Michigan Won’t Fund Adoption Agencies That Discriminate Against LGBTQ Parents

Michigan Won’t Fund Adoption Agencies That Discriminate Against LGBTQ Parents


Image via Getty/Faith Townsend/Eym

Any agency contracts found to discriminate against LGBTQ prospective parents in Michigan will now be terminated

The state of Michigan will no longer provide state funding to adoption agencies that discriminate against prospective LGBTQ parents due to religious objections, thanks to a new legal settlement.

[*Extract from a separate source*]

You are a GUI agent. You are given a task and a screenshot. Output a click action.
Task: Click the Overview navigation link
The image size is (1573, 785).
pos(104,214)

The state’s Department of Health and Human Services is officially required to maintain a nondiscrimination provision in its adoption agency and foster parent contracts. Any contracts that are found to have discriminating exemptions against LGBTQ individuals or couples will be terminated.

This is all thanks to a settlement that stems from an ACLU lawsuit filed in 2017 on behalf of two lesbian couples and a woman who spent her teenage years in Michigan’s foster care system. The couples say they were turned away by Bethany Christian Services and Catholic Charities because of their sexual orientation.

Currently, the state contracts with 59 private adoption and foster care agencies. The Michigan Department of Health and Human Services has not reported how many agencies don’t work with same-sex couples or LGBTQ individuals, but 20 of those agencies are affiliated with religious organizations.